After hanging out in the beer garden for an hour or two and meeting plenty of colorful people, the Dutchmen were hungry so we tagged along to find some food. We split a whole roasted duck between us (delicious!) and they quickly decided it was time to get into a tent. We were skeptical of course, but what are you going to do, not try? Apparently they had the inside scoop that a couple tents stay open late and that people tend to clear out towards the end of the night when they’ve had a little too much, uh, fun. Sure, sounds like a plan. We made our way over to the Lowenbrau tent and stood outside one of the exits looking as pathetic and eager as possible in front of the security guys. Owen and Joost were chatting it up with them, but with about 20 other eager people at our door (and 20 at each of the other 8 doors) we weren’t too optimistic. That’s when it happened. Out of seemingly nowhere, one of the waitresses came up to the door and told the security guards that the five of us have a place at a table. What?! The security guards (who are on a serious power trip) didn’t even want to believe it. It was true though – we got in the tent!
At around 11pm they kicked everyone out. Our Dutch friends invited us for the after-party, but we were exhausted and Dave was still feeling under the weather and wanted to make sure he had a little strength for the next day. We left that night excited that we had met some great friends, gotten into a tent and perhaps more excited that we didn’t have to get up early the next morning!
On Saturday we decided to spend a little time outside of the festival and see some of the Munich sites. We got into the Munich city center and quickly fell in love with the architecture that surrounded us. Right outside the subway stop is Neues Rathaus ("New Town Hall"-- photo to the left), magnificent to say the least. We wandered around a little bit, stopping for lunch which included 6 types of German sausage along with pork knuckle (better than it sounds).
One of the most historically significant places we visited was the Hofbräuhaus, known as where the Nazi party was started. We’re not sure if there is a secret back room where all the chicanery happened, because the house is just another large beer hall! This place was clearly more traditional-German than the tent we visited the night before. They had great authentic German songs being played by what looked to be authentic instruments. There was even a whip show (see below)! We stayed for awhile at the Hofbräuhaus then headed out to the festival to meet our Dutch friends-- they had invited us back out to the Lowenbrau tent from the night before.

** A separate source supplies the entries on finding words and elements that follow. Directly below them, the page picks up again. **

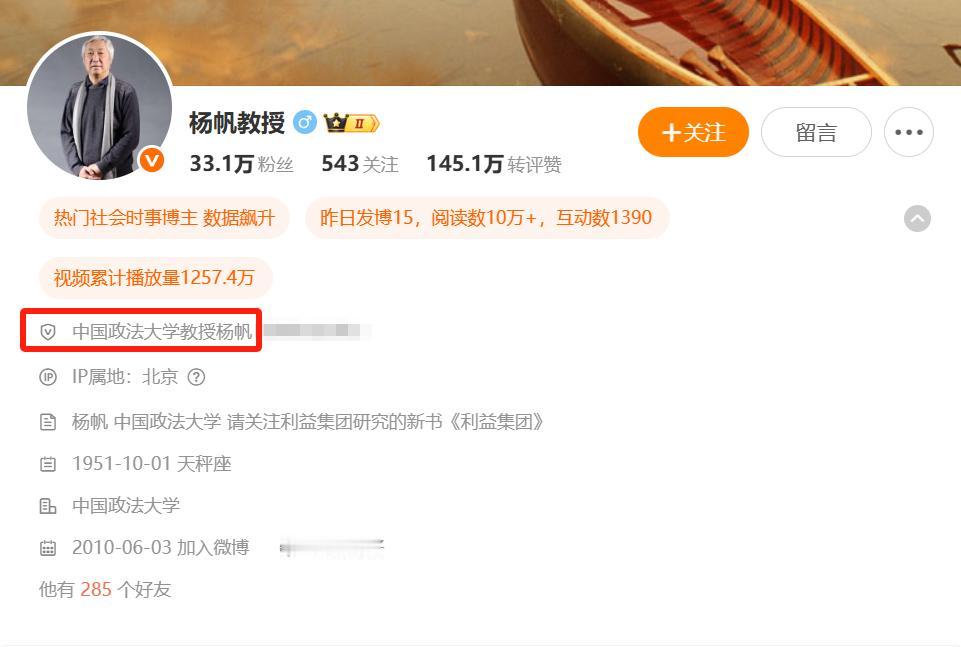Open the three-dot more options menu
961x647 pixels.
tap(908, 132)
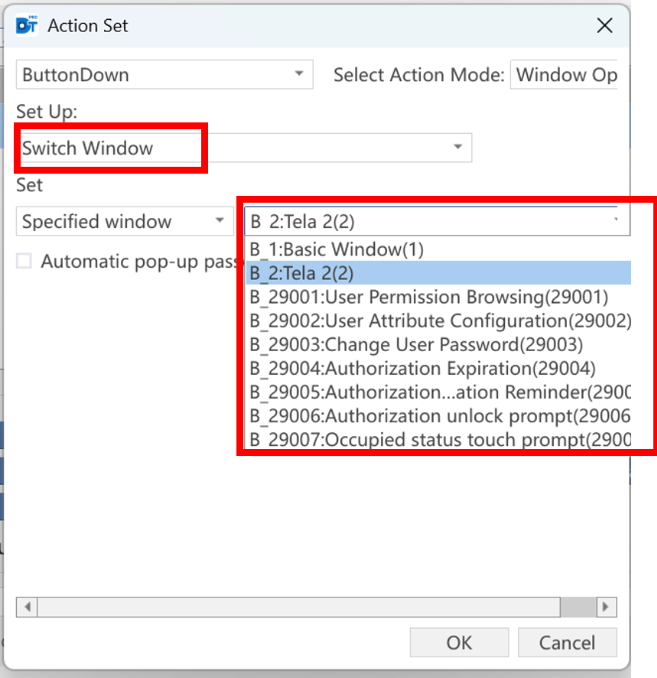Viewport: 657px width, 678px height.
Task: Open the Specified window dropdown
Action: [x=125, y=221]
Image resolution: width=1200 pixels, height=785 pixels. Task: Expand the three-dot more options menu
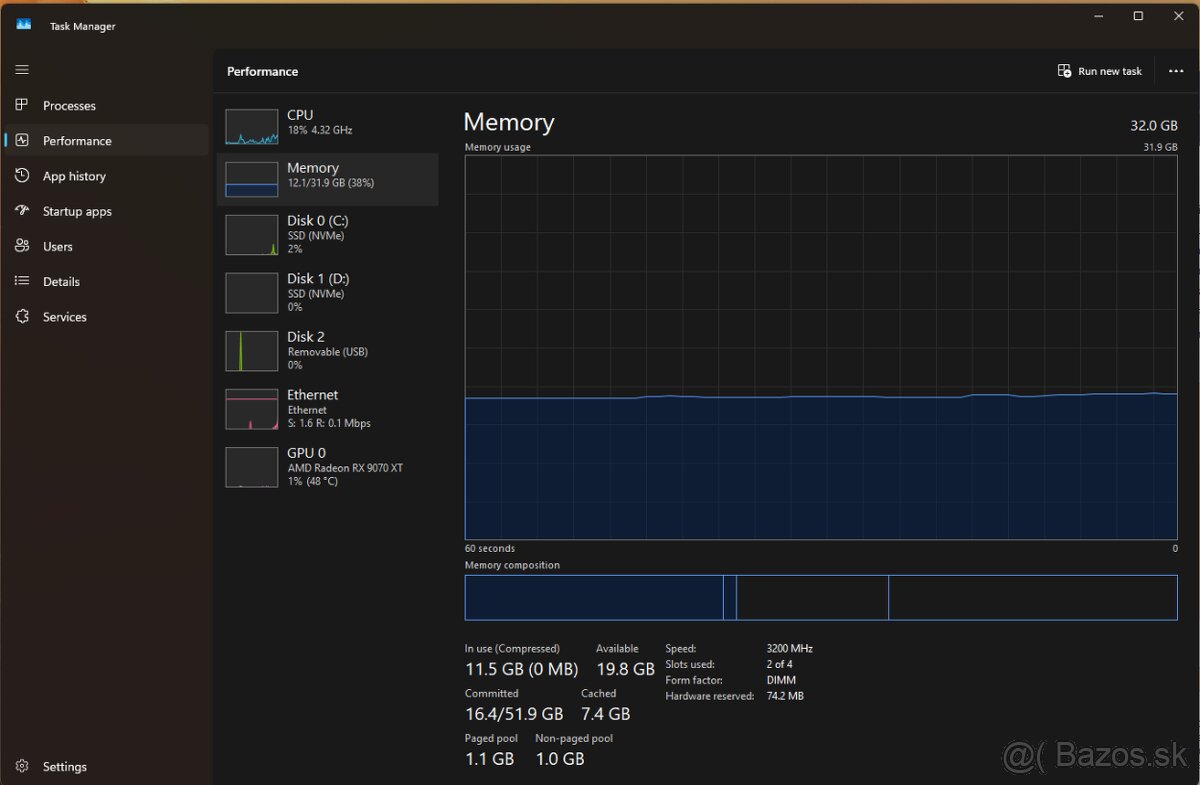pos(1174,71)
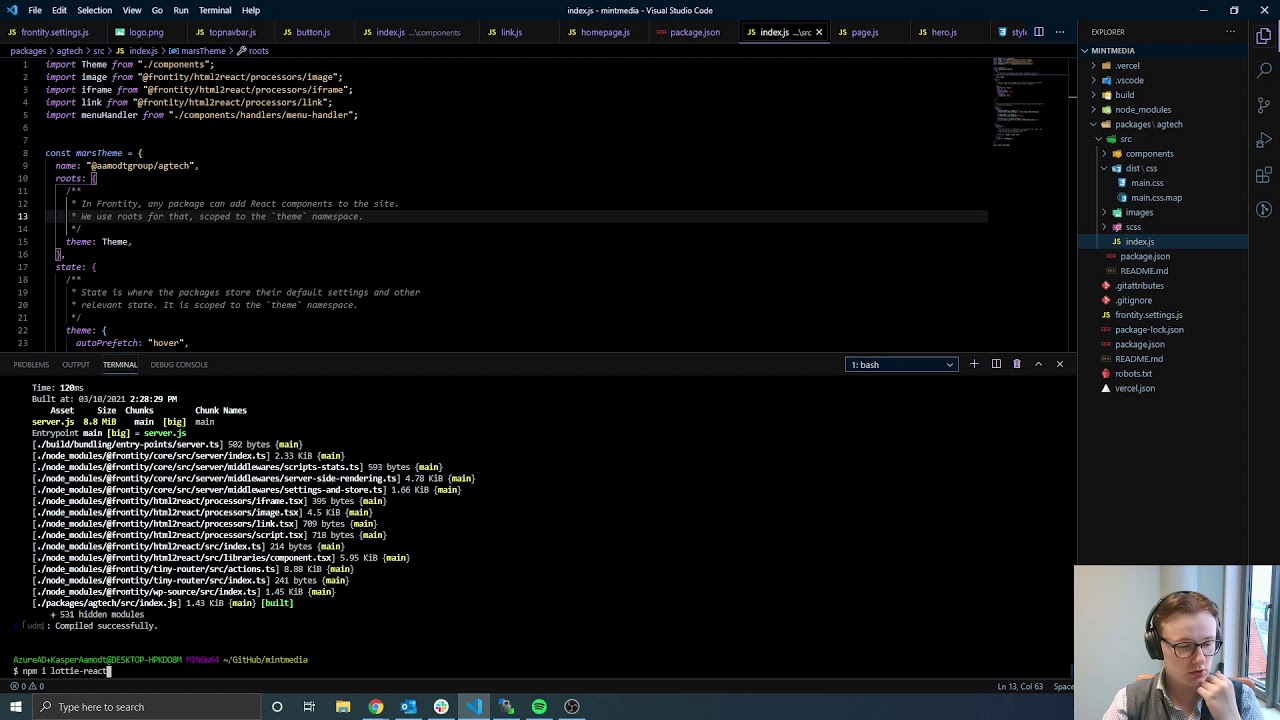Maximize the terminal panel size
Viewport: 1280px width, 720px height.
tap(1038, 364)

Ang did well with the beer, even though it was not Mexican beer and there were no limes at her disposal. Dave made sure to spoil her though with an abundance of giant pretzels (we had 5 over the course of 3 days). It’s the simple things that make her happy and Dave appreciates that every day. :)
So, that’s Munich – a great city to visit with or without Oktoberfest. We will clearly be going back for lots more fun!